I've pushed 2.10pre to
git at gitorious.org:reposurgeon/reposurgeon.git
and there's a new version of the conversion metadata at
git at gitorious.org:reposurgeon/nut-conversion.git
I'm not entirely happy with the branch link deduction, but I think
this is the best we're going to do without manual intervention to
break some harmless but spurious parent links.
The underlying problem is twofold:
(1) The repo history is cluttered with odd little single-file copies,
probably mostly generated by cvs2svn. These show up in gitk as merge
bubbles with no commits on one side.
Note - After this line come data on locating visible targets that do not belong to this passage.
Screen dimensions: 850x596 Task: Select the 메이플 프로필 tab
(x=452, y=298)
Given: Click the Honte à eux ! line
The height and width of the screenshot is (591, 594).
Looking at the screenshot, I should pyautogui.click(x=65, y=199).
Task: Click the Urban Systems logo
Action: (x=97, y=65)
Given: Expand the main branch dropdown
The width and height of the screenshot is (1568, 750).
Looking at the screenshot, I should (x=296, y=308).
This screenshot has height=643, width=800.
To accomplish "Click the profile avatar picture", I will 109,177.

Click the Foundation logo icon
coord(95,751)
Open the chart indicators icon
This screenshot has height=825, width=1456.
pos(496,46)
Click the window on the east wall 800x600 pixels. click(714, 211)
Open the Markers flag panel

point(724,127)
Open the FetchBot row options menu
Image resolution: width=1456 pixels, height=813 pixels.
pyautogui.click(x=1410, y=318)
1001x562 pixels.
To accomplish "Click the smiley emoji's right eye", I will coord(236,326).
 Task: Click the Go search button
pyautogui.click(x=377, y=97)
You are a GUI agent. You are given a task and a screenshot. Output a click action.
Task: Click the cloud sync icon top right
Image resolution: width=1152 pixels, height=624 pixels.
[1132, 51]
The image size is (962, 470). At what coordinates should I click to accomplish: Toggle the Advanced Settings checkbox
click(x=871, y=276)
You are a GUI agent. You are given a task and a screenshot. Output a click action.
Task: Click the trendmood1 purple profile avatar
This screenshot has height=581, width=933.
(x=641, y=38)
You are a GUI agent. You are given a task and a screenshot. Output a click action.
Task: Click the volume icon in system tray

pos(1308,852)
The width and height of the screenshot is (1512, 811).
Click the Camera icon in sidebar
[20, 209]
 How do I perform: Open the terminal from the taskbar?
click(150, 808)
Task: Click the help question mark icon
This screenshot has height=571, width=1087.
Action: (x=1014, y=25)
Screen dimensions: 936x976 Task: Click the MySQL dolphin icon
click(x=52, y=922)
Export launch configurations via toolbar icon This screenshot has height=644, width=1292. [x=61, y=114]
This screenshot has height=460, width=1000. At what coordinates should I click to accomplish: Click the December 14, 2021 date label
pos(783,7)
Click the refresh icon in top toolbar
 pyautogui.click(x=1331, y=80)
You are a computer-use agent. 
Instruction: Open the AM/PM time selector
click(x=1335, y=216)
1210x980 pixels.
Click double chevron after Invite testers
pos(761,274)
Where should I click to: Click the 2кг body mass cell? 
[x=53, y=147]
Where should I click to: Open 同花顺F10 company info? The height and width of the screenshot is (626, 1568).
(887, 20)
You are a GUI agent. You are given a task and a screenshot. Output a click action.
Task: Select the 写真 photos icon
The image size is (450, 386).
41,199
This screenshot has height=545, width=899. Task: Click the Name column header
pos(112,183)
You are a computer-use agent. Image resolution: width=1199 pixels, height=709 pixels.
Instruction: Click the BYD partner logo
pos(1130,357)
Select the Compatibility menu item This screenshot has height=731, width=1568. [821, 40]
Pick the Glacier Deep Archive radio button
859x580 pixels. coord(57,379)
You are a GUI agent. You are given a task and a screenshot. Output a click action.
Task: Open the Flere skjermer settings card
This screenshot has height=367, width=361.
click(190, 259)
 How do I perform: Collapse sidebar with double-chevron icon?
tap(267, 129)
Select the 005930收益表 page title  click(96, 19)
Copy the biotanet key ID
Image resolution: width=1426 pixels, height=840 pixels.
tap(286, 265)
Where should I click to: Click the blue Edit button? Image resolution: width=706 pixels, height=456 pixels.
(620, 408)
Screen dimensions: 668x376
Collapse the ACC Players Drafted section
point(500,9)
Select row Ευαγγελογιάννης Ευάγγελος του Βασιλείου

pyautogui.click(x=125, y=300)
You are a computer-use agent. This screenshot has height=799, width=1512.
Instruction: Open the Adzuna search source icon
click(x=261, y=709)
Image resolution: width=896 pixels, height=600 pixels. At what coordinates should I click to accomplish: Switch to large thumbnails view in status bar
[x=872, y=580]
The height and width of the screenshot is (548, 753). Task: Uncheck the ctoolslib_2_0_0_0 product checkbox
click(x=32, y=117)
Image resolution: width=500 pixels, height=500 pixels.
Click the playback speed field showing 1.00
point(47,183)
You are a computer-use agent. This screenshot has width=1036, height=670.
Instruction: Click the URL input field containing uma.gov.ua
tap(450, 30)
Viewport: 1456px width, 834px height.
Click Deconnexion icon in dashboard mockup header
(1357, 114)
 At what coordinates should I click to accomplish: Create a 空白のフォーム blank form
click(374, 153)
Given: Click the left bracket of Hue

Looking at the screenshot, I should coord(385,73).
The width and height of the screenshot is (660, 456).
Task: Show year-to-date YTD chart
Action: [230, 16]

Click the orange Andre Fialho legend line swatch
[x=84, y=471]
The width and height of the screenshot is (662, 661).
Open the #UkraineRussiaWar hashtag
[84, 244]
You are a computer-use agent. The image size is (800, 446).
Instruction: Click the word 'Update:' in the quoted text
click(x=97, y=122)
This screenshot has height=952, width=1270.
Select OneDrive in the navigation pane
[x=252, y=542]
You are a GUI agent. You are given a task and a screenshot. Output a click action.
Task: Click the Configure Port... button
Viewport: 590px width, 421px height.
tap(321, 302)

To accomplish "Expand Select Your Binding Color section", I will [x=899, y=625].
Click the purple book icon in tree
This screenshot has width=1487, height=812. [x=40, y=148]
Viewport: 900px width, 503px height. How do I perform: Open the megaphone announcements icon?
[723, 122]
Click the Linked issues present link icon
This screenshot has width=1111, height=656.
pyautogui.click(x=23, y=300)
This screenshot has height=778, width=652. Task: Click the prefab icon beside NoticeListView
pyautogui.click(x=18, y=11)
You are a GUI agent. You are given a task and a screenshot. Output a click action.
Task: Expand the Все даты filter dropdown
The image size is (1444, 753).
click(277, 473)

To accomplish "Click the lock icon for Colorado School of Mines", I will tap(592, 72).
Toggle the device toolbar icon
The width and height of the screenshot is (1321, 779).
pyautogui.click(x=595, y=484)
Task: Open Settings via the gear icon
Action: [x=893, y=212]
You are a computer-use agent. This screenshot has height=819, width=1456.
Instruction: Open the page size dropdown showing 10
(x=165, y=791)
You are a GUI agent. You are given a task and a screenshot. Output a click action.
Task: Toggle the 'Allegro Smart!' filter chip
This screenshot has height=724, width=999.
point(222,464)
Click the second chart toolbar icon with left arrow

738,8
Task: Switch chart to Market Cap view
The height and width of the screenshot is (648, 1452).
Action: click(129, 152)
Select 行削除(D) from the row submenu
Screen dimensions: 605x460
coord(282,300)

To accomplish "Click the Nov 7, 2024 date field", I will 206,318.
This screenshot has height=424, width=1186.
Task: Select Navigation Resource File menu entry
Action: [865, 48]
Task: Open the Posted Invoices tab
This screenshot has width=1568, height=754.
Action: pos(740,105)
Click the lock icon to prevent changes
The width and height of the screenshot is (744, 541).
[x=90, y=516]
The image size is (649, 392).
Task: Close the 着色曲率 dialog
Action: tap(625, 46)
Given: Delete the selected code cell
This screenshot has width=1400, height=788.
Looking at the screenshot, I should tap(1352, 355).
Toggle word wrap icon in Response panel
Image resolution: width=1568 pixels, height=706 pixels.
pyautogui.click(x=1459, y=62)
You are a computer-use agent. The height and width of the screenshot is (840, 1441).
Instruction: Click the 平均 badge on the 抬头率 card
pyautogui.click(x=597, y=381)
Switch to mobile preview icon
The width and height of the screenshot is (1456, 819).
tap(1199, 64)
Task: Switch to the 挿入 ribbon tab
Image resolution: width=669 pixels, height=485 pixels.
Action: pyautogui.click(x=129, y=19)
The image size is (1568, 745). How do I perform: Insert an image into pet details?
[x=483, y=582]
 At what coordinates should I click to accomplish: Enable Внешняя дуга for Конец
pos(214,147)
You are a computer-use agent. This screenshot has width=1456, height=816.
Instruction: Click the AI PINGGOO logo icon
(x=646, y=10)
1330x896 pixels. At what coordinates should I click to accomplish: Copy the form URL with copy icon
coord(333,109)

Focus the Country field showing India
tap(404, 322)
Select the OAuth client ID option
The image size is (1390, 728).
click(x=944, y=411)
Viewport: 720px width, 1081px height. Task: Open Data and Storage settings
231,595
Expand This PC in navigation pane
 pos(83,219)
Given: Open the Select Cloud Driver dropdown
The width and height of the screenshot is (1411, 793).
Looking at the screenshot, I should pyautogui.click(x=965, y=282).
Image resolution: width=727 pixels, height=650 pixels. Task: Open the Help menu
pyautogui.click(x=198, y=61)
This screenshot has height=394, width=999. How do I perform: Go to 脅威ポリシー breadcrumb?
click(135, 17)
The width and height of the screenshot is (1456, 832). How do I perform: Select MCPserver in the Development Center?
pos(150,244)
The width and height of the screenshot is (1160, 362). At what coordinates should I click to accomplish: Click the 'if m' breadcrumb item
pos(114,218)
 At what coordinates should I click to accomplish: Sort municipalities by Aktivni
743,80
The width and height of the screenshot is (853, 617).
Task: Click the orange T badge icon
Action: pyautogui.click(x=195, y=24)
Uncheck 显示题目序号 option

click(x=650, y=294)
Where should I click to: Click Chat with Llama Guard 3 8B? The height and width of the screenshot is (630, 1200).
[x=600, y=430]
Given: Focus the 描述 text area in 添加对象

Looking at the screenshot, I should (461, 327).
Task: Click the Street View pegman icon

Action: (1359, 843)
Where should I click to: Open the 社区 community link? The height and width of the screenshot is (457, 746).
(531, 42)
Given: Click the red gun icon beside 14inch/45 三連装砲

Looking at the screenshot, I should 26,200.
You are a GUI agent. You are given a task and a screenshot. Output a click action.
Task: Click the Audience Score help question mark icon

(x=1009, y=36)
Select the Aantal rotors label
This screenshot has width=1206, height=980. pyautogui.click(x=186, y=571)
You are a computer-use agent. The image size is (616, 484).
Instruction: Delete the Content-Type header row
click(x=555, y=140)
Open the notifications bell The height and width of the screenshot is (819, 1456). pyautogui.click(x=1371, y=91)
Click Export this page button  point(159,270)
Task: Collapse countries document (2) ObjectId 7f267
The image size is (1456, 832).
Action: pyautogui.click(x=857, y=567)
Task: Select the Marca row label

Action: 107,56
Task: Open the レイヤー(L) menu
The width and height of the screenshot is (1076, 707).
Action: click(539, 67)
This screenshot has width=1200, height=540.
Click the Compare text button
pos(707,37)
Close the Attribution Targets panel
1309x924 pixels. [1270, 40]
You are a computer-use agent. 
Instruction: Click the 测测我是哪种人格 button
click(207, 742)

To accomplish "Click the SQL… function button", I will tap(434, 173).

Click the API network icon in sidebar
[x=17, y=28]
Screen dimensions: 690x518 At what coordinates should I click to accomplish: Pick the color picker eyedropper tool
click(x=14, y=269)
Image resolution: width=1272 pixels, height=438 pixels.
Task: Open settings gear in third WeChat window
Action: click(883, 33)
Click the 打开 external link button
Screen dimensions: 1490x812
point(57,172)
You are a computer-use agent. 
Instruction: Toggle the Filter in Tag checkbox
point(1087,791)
The smallest such glitch looks
like this in the commit graph:
|
o
|\
| \
| o
| /
|/
o
|
(2) There are a couple of branch creations that were done wrong, as a
conventional (non-Subversion) directory copy followed by an add.
These check out OK but are missing the branch link information
perovided by a directory copy operation.
Because (1) is true, I cannot assume that every file copy implies a
branch link. Because (2) is true, I cannot only use directory copies
to impute branch structure - sometimes, I have to notice file copies
by comparing hashes and deduce that a branch creation was intended but
fumbled.
The compromise I'm using is to ignore *single* file copies in
computing branch structure - that is, if I detect more than one per
changeset I treat that changeset as a branch link. This rule pops
almost all spurious merge bubbles, but not all.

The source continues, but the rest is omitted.